Under a law signed last week by Gov. Angus S. King, all state-chartered banks, savings banks, and thrifts became "universal banks." The new breed of financial institution will share powers that were unique to each charter.
For example, commercial banks chartered in the Pine Tree State may now own service companies. Before the law was enacted, only state-chartered thrifts could do so.
"We needed to control the safety-and-soundness side, not to manage the bank," said H. Donald DeMatteis, superintendent of the Maine Bureau of Banking. "This law takes the best of existing powers and makes them available for everybody."
The new law, which does not affect credit unions, also expands the scope of activities state regulators may approve for the new universal banks. Included are activities that are "convenient and useful" to the business of banking.

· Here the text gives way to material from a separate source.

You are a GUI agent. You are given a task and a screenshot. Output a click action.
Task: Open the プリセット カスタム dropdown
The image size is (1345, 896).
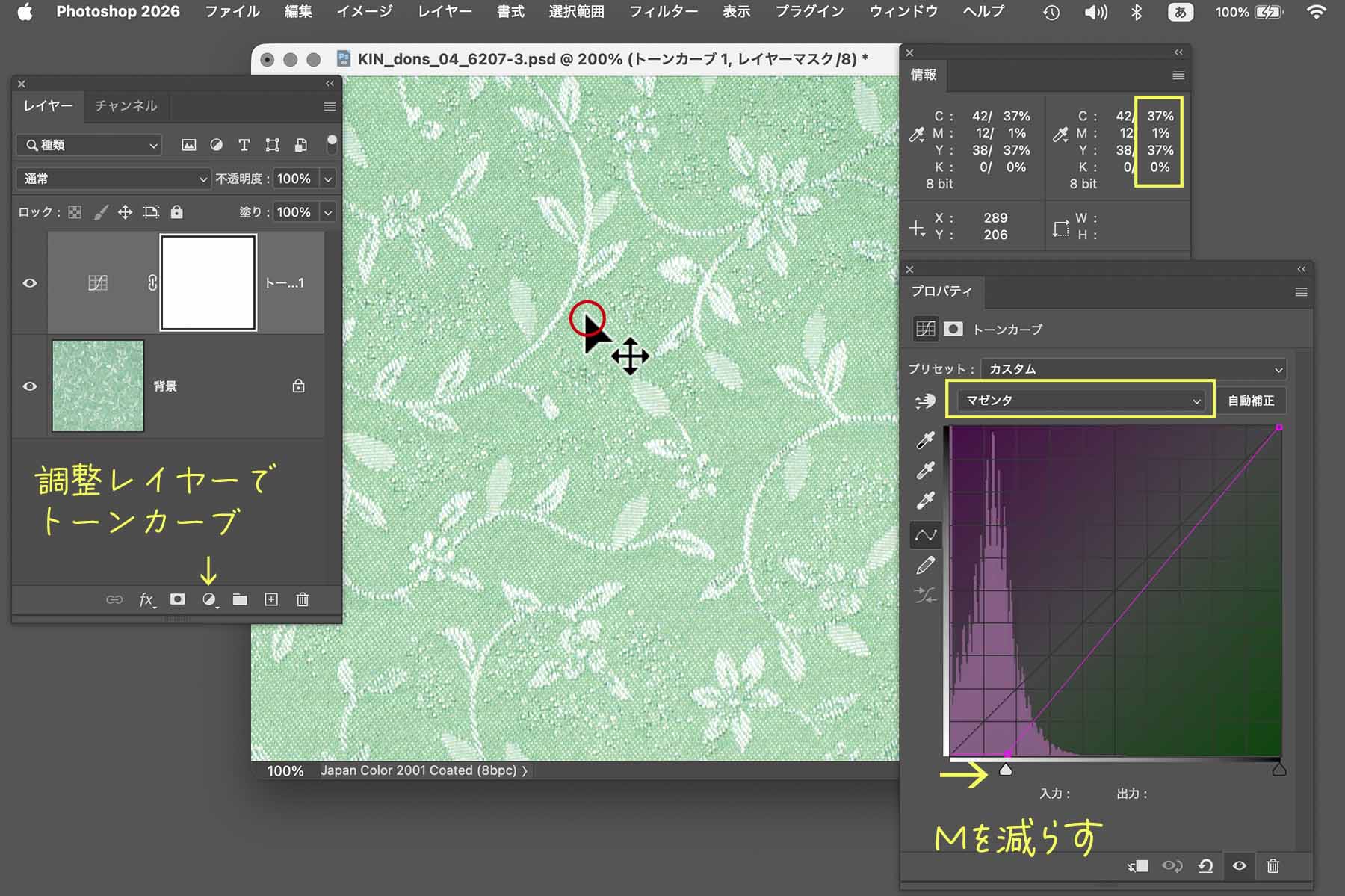pyautogui.click(x=1134, y=369)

"This will allow us to give a lot of institutions more flexibility and creativity on a case-by-case basis," Mr. DeMatteis said.
In many areas, the new state law goes well beyond what is allowed by federal law. Several provisions cannot take effect unless Congress adopts similar measures. For example, the Maine law opens the door for a new wholesale financial institution, much like the "woofies" contemplated in financial modernization legislation being debated in Congress.
These uninsured institutions would only take large deposits from institutional clients, and would be able to make equity investments in the companies to which they lend.
Other provisions in the new Maine law that are currently banned or strictly limited by federal law include:
Unlimited securities underwriting.
Ownership of banks by commercial companies.
Payment of interest on business checking accounts.
"We're trying to anticipate what is going to happen, because all of these things are on the plate at the federal level, " Mr. Pinkham said.